Answer these questions from the door-replacement thread, one per line:
1. What does the first post say can be used to modify the header on the inside of the house?
2. What size does Snoonyb give for the opening?
3. How many hours did Quattro's job take, from demolition of the old door to installing the handle hardware on the new one?

** Start Excerpted passage **

You also had the option of changinging the header size.
What you are doing sounds fine though. 
For future reference.....
One thing I have seen done is to modify the header on the inside of the house with an LVL. Removing one of the layers of 2xwhatever you have and notching the king stud to accept the LVL. This way you do not have to mess around with the exterior, and this will carry the weight of a one story home.

I would never have returned the door either.Have you ever seen the look you get at the service counter!!  

Good luck with your door.


----------



## Snoonyb (Oct 12, 2006)

Your roof style, if you have rafter tails or a gable end over this opening, and the wall composition behind the siding, are determining factors of the amount of weight the header is carrying.
However, 6' is not a large opening and since one of your concerns is the least amount of disturbance to the exterior as possible, this is what I would do.
Remove the existing, with a sawzall cut the attaching devices between the jack stud and the exterior wall covering, install your temp. brace, remove the jack stud, install an A23  http://www.strongtie.com/products/connectors/A-Z.html, and the a 1X DF.
Install your new door system.


----------



## Quattro (Oct 16, 2006)

Quick update.

The new door is in, and it works! It took 7 hours from initial demolition of the old door, to putting on the handle hardware on the new door. 

Thanks to everyone for the help. Now I can focus on more important things, like the floor, cabinets, ovens, cooktop, sink, dishwasher, and....oh my.


----------

** End Excerpted passage **
** Start Information supplied **

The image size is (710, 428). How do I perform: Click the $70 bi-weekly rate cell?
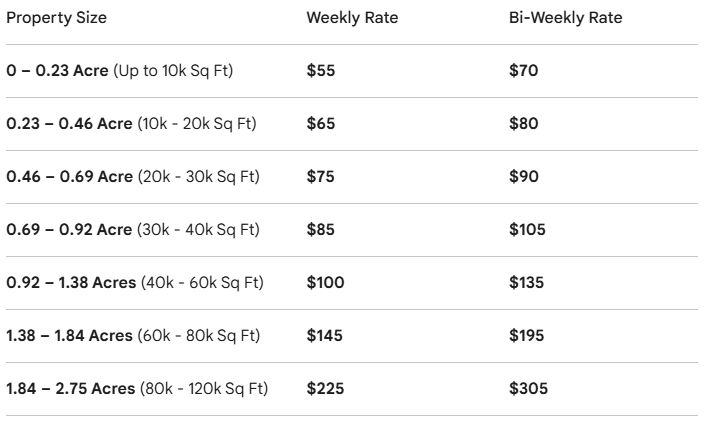[x=523, y=71]
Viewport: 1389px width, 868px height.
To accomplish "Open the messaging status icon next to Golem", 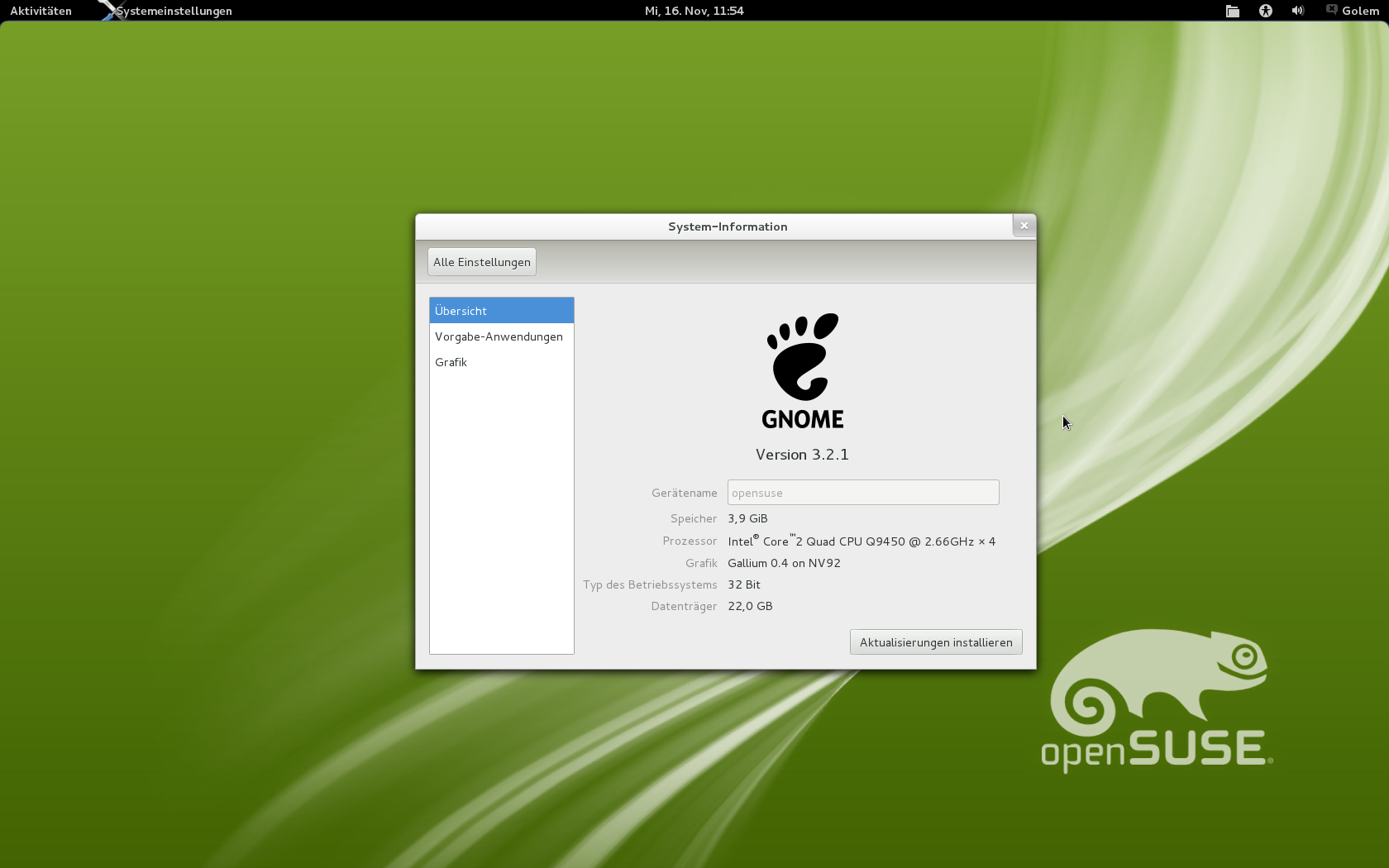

** End Information supplied **

## Response
1. An LVL
2. 6'
3. 7 hours